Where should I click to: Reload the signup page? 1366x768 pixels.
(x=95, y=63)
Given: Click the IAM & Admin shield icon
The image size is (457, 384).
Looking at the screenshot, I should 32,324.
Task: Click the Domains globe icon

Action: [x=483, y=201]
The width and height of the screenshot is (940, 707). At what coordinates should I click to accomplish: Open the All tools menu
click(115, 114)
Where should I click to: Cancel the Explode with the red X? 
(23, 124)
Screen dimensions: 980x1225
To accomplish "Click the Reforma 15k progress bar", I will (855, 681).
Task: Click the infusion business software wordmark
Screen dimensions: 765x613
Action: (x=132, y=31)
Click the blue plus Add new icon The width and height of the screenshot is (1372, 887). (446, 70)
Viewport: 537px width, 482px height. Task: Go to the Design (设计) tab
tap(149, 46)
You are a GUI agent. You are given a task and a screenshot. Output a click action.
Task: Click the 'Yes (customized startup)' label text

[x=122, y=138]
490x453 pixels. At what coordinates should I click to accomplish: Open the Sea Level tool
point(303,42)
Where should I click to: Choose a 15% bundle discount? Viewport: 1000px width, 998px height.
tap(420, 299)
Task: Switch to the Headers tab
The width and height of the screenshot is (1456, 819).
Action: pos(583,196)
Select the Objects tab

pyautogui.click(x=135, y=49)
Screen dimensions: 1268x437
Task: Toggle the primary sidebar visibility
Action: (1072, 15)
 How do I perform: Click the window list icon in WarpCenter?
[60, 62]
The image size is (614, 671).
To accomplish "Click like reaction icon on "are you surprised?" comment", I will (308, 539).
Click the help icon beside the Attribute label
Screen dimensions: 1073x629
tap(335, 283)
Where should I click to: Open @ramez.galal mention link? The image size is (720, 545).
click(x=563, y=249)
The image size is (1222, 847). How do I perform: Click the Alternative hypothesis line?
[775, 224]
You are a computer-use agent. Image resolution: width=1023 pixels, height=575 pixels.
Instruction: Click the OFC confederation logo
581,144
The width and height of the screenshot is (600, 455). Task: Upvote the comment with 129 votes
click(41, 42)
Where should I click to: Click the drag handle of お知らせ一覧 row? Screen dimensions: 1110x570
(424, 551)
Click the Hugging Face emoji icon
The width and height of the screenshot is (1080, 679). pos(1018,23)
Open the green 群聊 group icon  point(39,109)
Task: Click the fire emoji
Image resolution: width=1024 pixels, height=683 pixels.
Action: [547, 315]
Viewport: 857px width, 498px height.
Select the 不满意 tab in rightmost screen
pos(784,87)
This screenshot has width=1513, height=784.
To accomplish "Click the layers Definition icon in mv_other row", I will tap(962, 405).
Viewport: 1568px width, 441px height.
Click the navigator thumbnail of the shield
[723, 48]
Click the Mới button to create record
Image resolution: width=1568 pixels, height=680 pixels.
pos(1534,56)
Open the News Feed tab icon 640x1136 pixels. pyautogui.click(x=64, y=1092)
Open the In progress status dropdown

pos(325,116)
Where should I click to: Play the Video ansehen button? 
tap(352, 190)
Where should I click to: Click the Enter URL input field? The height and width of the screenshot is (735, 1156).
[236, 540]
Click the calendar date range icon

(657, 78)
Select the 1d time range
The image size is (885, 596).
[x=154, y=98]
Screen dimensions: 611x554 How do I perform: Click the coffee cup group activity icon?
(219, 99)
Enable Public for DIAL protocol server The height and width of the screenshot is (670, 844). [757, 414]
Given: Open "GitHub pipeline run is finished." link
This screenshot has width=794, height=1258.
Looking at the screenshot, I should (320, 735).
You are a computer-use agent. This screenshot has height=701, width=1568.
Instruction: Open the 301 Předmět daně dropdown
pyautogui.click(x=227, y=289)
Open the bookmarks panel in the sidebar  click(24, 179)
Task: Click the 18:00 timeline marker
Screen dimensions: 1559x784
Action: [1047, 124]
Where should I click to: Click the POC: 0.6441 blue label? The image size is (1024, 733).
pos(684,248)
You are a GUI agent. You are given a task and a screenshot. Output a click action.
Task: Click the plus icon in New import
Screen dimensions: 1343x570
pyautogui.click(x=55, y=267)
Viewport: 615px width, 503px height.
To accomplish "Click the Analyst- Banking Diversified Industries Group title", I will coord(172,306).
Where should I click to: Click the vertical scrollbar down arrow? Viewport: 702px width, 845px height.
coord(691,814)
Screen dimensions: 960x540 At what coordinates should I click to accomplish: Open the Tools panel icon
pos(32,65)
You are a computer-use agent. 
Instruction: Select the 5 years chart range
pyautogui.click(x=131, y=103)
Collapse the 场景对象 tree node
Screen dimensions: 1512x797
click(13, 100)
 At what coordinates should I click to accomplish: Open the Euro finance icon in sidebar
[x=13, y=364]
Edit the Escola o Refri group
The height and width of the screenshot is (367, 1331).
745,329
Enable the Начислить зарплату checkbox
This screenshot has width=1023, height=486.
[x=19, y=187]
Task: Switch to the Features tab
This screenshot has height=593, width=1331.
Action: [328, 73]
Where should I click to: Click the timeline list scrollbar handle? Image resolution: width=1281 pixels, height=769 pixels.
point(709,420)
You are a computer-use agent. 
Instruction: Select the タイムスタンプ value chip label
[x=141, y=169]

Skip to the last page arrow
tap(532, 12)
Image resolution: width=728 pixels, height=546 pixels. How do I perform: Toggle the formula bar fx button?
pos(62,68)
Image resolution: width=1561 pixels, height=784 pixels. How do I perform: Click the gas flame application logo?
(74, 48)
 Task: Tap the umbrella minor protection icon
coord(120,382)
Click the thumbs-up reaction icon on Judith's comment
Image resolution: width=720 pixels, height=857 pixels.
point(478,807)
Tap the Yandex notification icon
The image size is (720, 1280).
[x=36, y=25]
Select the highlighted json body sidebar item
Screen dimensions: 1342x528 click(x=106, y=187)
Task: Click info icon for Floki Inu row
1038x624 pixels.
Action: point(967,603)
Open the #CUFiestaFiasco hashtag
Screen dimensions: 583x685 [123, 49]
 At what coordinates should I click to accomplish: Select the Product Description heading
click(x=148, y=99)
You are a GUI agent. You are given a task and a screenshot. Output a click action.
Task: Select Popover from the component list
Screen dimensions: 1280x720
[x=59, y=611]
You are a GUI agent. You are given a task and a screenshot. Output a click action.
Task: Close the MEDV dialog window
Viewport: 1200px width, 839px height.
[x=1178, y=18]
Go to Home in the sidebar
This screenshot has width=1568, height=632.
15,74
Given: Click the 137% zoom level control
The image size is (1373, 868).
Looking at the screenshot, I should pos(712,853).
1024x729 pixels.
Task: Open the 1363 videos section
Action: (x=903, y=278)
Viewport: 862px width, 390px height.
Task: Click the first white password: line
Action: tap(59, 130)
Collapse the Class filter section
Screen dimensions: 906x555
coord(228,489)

**What the task asks:** Return, from the entries, each line that holds "computer".

**Result:**
You are a computer-use agent. Image resolution: width=1023 pixels, height=575 pixels.
You are a computer-use agent. This screenshot has height=701, width=1568.
You are a computer-use agent. 
You are a computer-use agent. 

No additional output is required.